False Claims Act Whistleblower Rewards
In compensation for the risk and effort of filing a Qui Tam case, the False Claims Act allows for a whistleblower reward in the form of a portion of the funds recovered, typically between 15 and 25%. A Qui Tam suit initially remains under seal for at least 60 days during which the U.S. Department of Justice can investigate and decide whether to join the action. Because the case is filed under seal, not even the defendants are aware of the case. The purpose of sealing the lawsuit is to permit the government to conduct its investigation without interference from the defendants. The case may remain under seal for 2 or 3 years, and possibly longer.

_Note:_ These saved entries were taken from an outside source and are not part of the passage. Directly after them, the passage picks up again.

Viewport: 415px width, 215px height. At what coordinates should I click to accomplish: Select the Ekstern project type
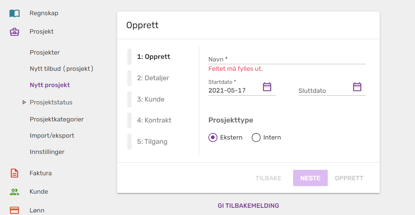(x=213, y=138)
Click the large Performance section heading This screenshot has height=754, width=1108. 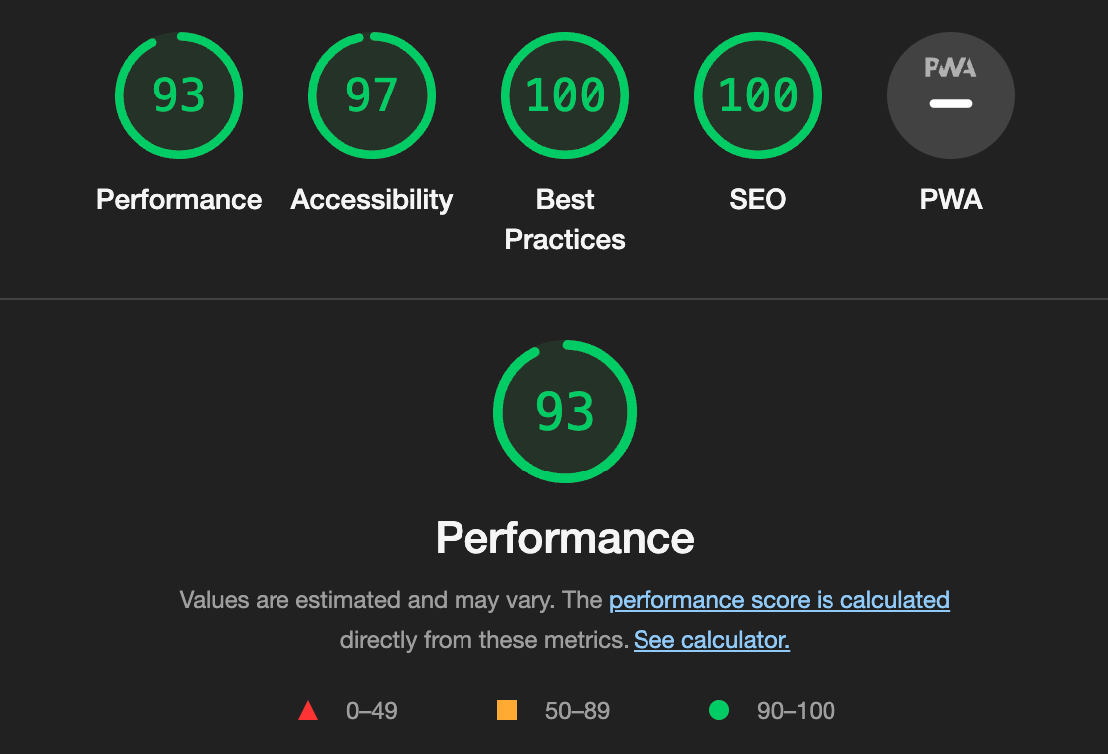coord(565,538)
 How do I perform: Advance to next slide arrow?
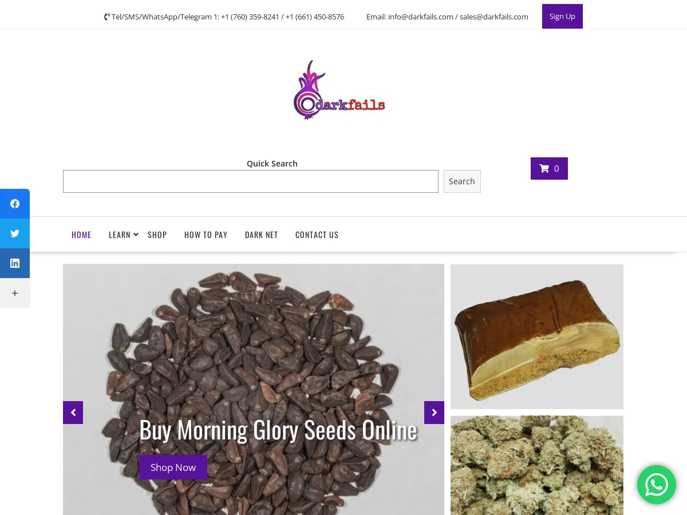click(434, 413)
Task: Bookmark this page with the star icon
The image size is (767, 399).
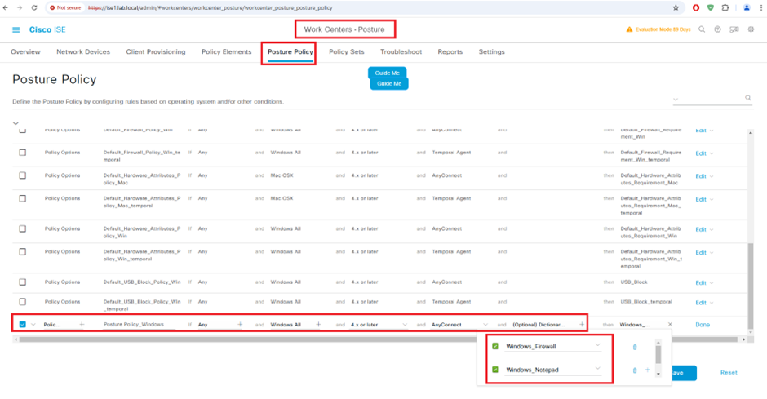Action: click(676, 7)
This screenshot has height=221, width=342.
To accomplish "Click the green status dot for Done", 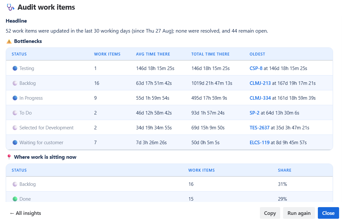I will [x=15, y=199].
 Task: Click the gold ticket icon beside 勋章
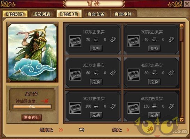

If the government joins the case, the lawsuit is unsealed, a copy is served on the defendant, and the government and the relator work together in the prosecution of the case. If the government declines to intervene, the relator may choose to prosecute the case on his own. However, whistleblower lawsuits in which the government declines to join can be more difficult to prosecute.
Money damages under the False Claims Act can be large, Defendants can be liable for three times the amount of damages they cause (“treble damages”). The Act also authorizes penalties of $5,500 to $11,000 for each false or fraudulent claim by a defendant.
Finally, the False Claims Act provides that only the first person to file a Qui Tam suit alleging the fraud can proceed. No court can have jurisdiction over a case where there is already another pending case on file involving the same fraud allegations.
Whistleblower Protections in the False Claims Act
The False Claims Act prohibits an employer from harassing or retaliating against an employee for attempting to uncover or report fraud on the federal government. If retaliation does occur, the relator may be awarded “all relief necessary to make the employee whole,” including reinstatement, back pay, two times the amount of back pay, litigation costs, and attorney fees.
To establish a claim for retaliation:
- the whistleblower must engage in conduct protected by the False Claims Act;
- the whistleblower must show that the defendant had some notice that the whistleblower was either taking action in furtherance of a Qui Tam action, or assisting in an investigation or actions brought by the government; and
- the whistleblower must show that the suspension, firing, demotion, harassment or threat was in retaliation for the protected activities.
The protection against retaliation extends to whistleblowers whose allegations could legitimately support a False Claims Act case even if the case is never filed. Finally, A False Claims Act retaliation case can include whistleblower claims and other legal claims based upon other state and federal laws, and a claim for retaliation may be brought in federal court.